## WHAT THE TASK ASKS
All lines from the one containing "Viewport: 1140px width, 654px height." to the end of the listing below should be output exactly; omit the pictures.

## EXTRACTED DATA

-.-.-

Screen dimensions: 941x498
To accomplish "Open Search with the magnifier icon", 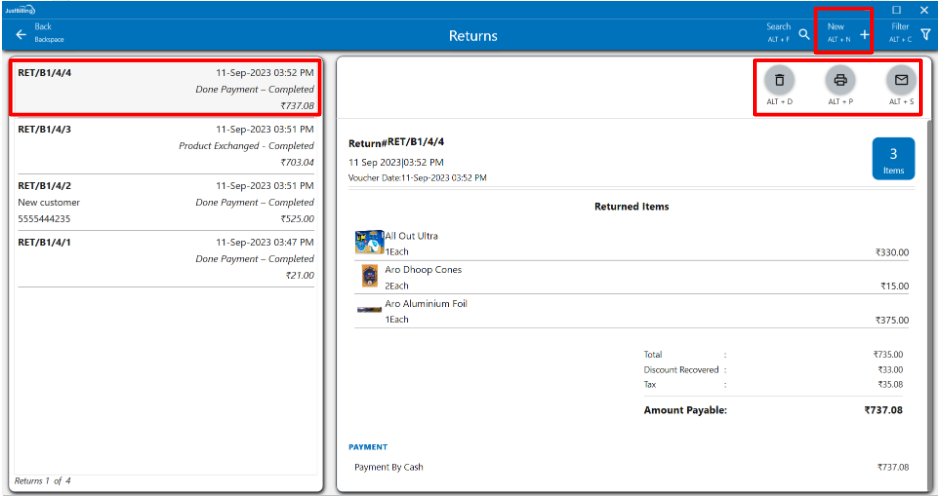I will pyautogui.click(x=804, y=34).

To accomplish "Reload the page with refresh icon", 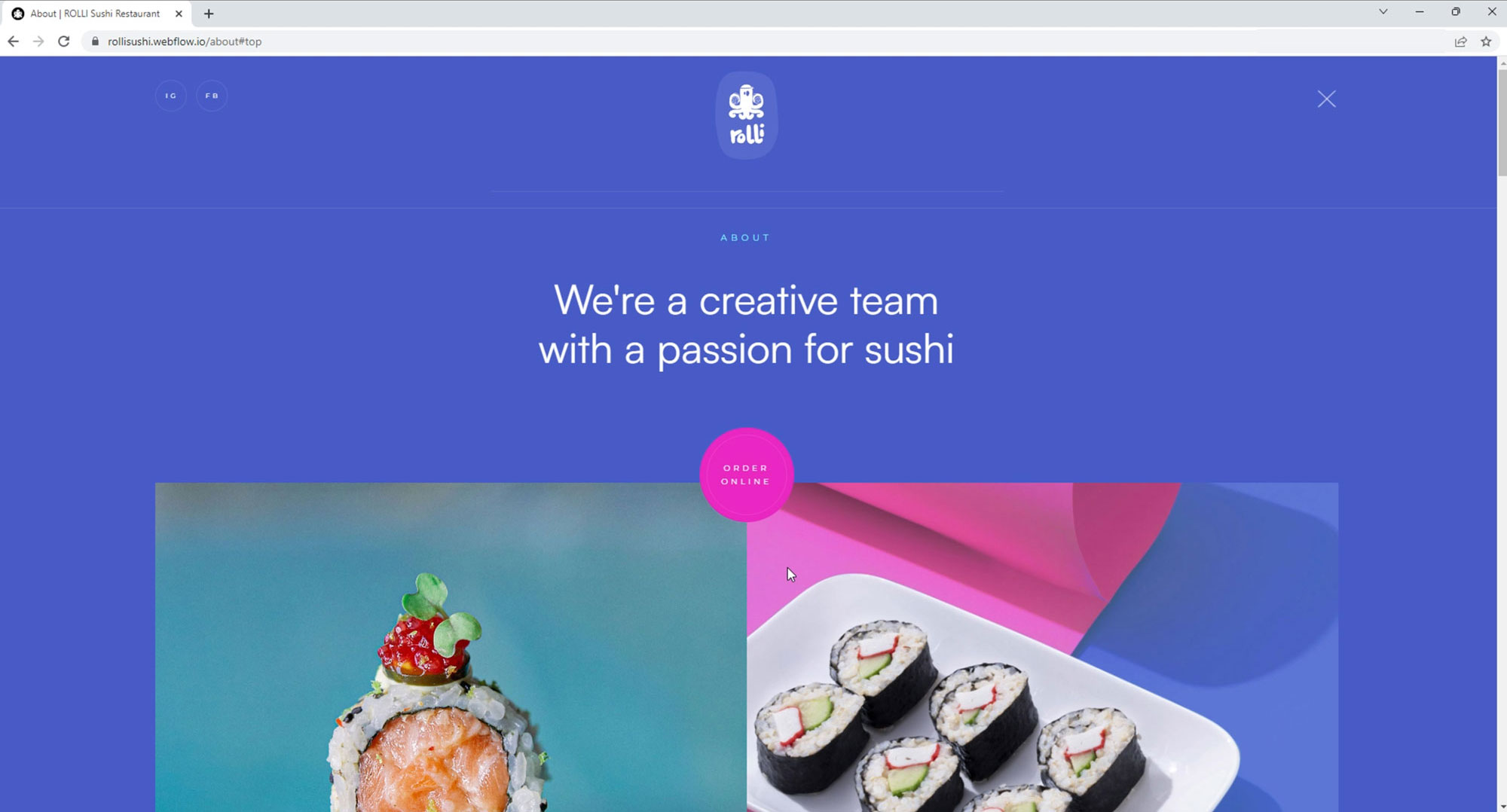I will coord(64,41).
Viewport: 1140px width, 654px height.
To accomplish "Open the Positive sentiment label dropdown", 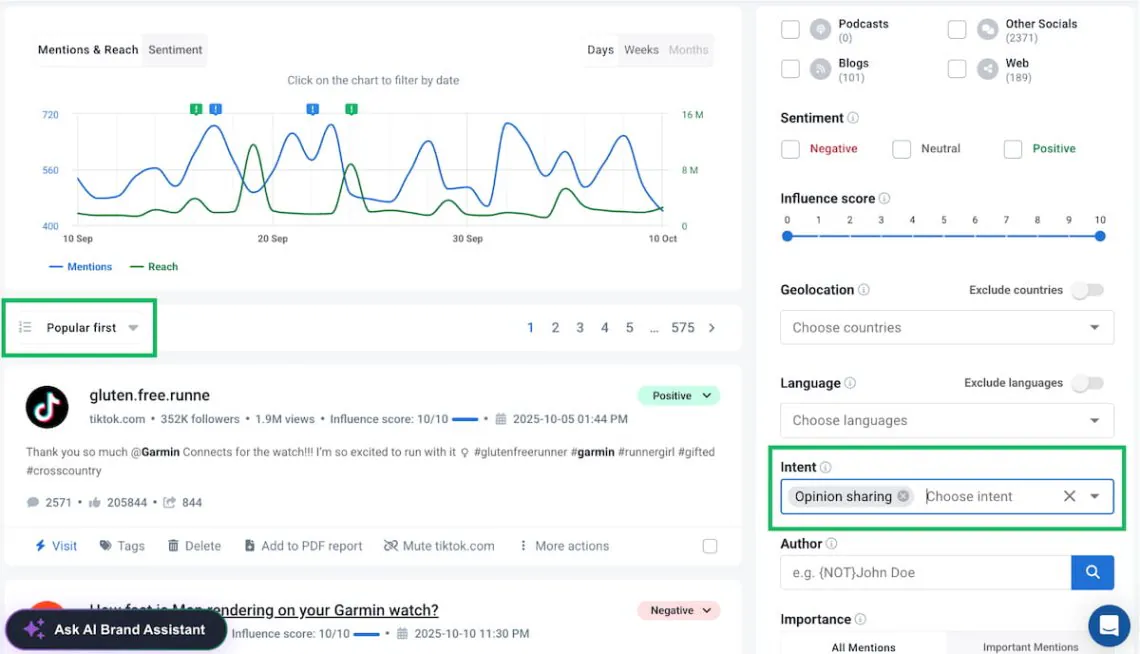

-.-.-

## OUTPUT OF THE TASK
Viewport: 1140px width, 654px height.
To accomplish "Open the Positive sentiment label dropdown", 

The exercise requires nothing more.